4.1.3 Least Squares for Classification
For the regression problem, minimizing the sum of squares error function led to a simple closed form solution for the parameters. We can check whether the same can be applied to the classification problem in hand. Consider a general classification problem with $K$ classes with a $1-of-K$ binary coding scheme for the target variable $t$. Each class $C_k$ is described by its own linear model given as
$$\begin{align} y_k(X) = W_{k}^TX + W_{k0} \end{align}$$
where $k=1,2,3,…,K$. These can be grouped together in the vector form as
$$\begin{align} y(X) = \tilde {W^T} \tilde{X} \end{align}$$
where the $k^{th}$ column of $\tilde{W}$ corresponds the $k^{th}$ weigth vector $\tilde{W_k}$ and $\tilde{X}$ is a colum vector having the augumented input.
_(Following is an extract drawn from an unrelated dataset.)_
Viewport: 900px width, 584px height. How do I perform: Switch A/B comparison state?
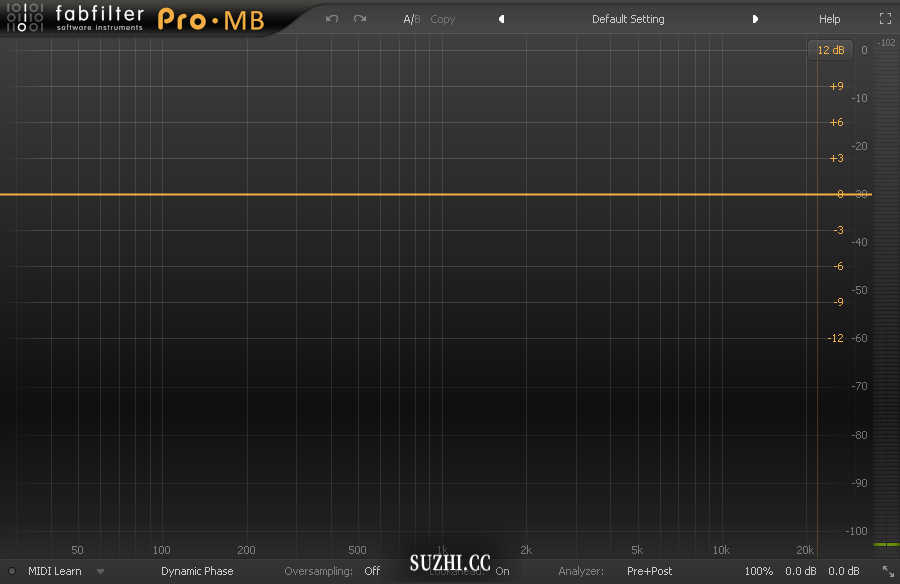[411, 19]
The transpose of $\tilde{W}$ will have weight vectors as its rows and hence each entry in the output $y(X) = \tilde {W^T} \tilde{X}$ will have the weight vector multiplied by the input vector for each of the classes ($y_k(X) = \tilde {W_k^T} \tilde{X}$). The input $X$ will be assigned to the class for which $y_k(X) = \tilde {W_k^T} \tilde{X}$ is largest.
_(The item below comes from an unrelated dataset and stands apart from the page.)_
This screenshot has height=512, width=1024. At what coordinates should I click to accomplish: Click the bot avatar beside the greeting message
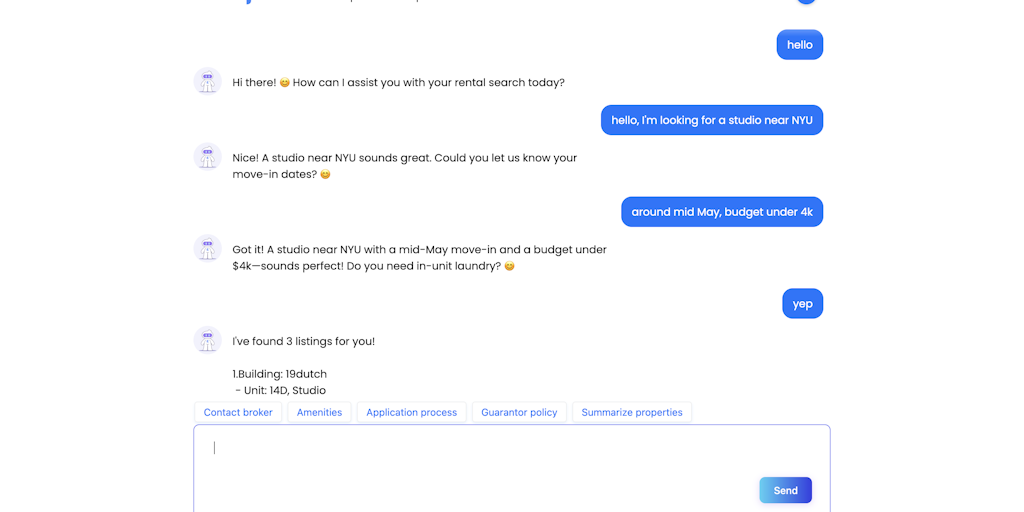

Consider a training data having $N$ input output pairs ${X_n,t_n}$ where each $X_n$ will be a $D$-dimensional column vector. The augumented input vector $\tilde{X_n}$ will be a $(D+1)$-dimensional column vector with $1$ appended for the bias. The output vector $t_n$ will be a $K$-dimensional column vector where each entry represents a $0,1$ value based on the class to which the input $X_n$ belongs. Let $T$ be the matrix representing the combined output vector where each row is the transposed output vector $t_n^T$. Let the augumented input vectors when combined together as a matrix form is represented as $\chi$ where rows of $\chi$ are the transposed augumented input $\tilde{X_n}^T$, i.e.
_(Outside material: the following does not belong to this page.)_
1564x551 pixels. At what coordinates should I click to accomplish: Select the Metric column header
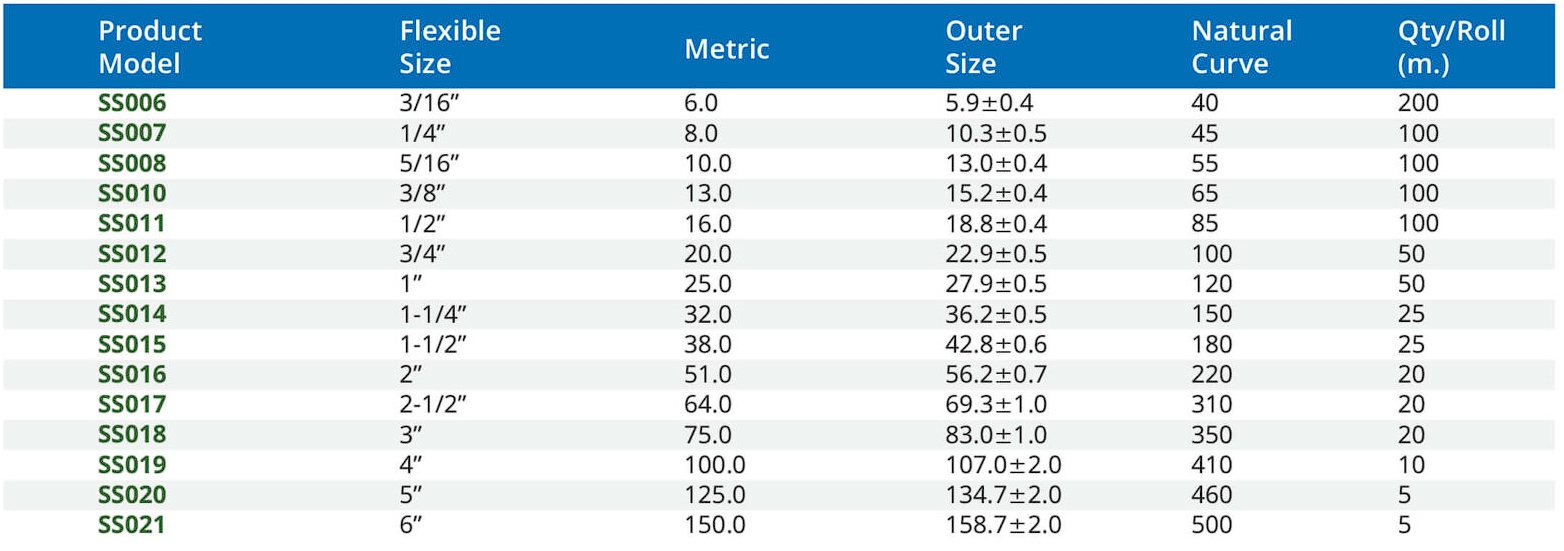(x=727, y=49)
$$\begin{align} \chi = \begin{bmatrix} \tilde{X_1}^T \\ \tilde{X_2}^T \\ … \\ \tilde{X_N}^T \end{bmatrix}_{N \times (D+1)} \end{align}$$
As described earlier, the augumented weight vector $\tilde{W}$ (including bias) will have individual class weights as its column and is represented as
$$\begin{align} \tilde{W} = \begin{bmatrix} W_1 & W_2 & … W_K \end{bmatrix}_{(D+1) \times K} \end{align}$$
The matrix $\chi\tilde{W}$ can be given as
$$\begin{align} \chi\tilde{W} = \begin{bmatrix} \tilde{X_1}^TW_1 & \tilde{X_1}^TW_2 & … & \tilde{X_1}^TW_K \\ \tilde{X_2}^TW_1 & \tilde{X_2}^TW_2 & … & \tilde{X_2}^TW_K \\ … & … & … & …\\ \tilde{X_N}^TW_1 & \tilde{X_N}^TW_2 & … & \tilde{X_N}^TW_K \end{bmatrix}_{N \times K} \end{align}$$
If we offset subtract the output vector from the above matrix, we have
$$\begin{align} \chi\tilde{W} - T = \begin{bmatrix} \tilde{X_1}^TW_1 - t_{11} & \tilde{X_1}^TW_2 - t_{12} & … & \tilde{X_1}^TW_K - t_{1K}\\ \tilde{X_2}^TW_1 - t_{21} & \tilde{X_2}^TW_2 - t_{22} & … & \tilde{X_2}^TW_K - t_{2K}\\ … & … & … & …\\ \tilde{X_N}^TW_1 - t_{N1} & \tilde{X_N}^TW_2 - t_{N2} & … & \tilde{X_N}^TW_K - t_{NK} \end{bmatrix}_{N \times K} \end{align}$$
Considering $(\chi\tilde{W} - T)^T(\chi\tilde{W} - T)$ and just focusing on its diagonal elements, we have
$$\begin{align} (\chi\tilde{W} - T)^T(\chi\tilde{W} - T) = \begin{bmatrix} \sum_{n=1}^{N}(\tilde{X_n}^TW_1 - t_{n1})^2 & & & \\ & \sum_{n=1}^{N}(\tilde{X_n}^TW_2 - t_{n2})^2 & & \\ & & … & \\ & & & \sum_{n=1}^{N}(\tilde{X_n}^TW_K - t_{nK})^2 \end{bmatrix}_{K \times K} \end{align}$$
If we take the trace of the above matrix and divide it by $2$, we have
$$\begin{align} \frac{1}{2}Tr\bigg((\chi\tilde{W} - T)^T(\chi\tilde{W} - T)\bigg) = \frac{1}{2}\sum_{k=1}^{K}\sum_{n=1}^{N}(\tilde{X_n}^TW_k - t_{nk})^2 \end{align}$$
$$\begin{align} = \frac{1}{2}\sum_{n=1}^{N}\sum_{k=1}^{K}(\tilde{X_n}^TW_k - t_{nk})^2 \end{align}$$
The quantity $(\tilde{X_n}^TW_k - t_{nk})^2$ can be viewed as how much the output for $X_n$ for class $C_k$ deviates from the desired output $t_k$. The sum $\sum_{k=1}^{K}(\tilde{X_n}^TW_k - t_{nk})^2$ is the total deviation (combined for all the classes) for the input $X_n$. When this is summed over all teh data points, we get the desired sum-of-squares error. Hence, $\frac{1}{2}Tr\bigg((\chi\tilde{W} - T)^T(\chi\tilde{W} - T)\bigg)$ needs to be minimzed with respect to $\tilde{W}$ to get the optimal parameter. Taking derivative with respect to $\tilde{W}$ and equating it to $0$, we get the optimized solution as
$$\begin{align} \tilde{W} = (\tilde{\chi}^T\chi)^{-1}\chi^TT = \chi^{\dagger}T \end{align}$$
where $\chi^{\dagger}$ is the pseudo-inverse of $\chi$.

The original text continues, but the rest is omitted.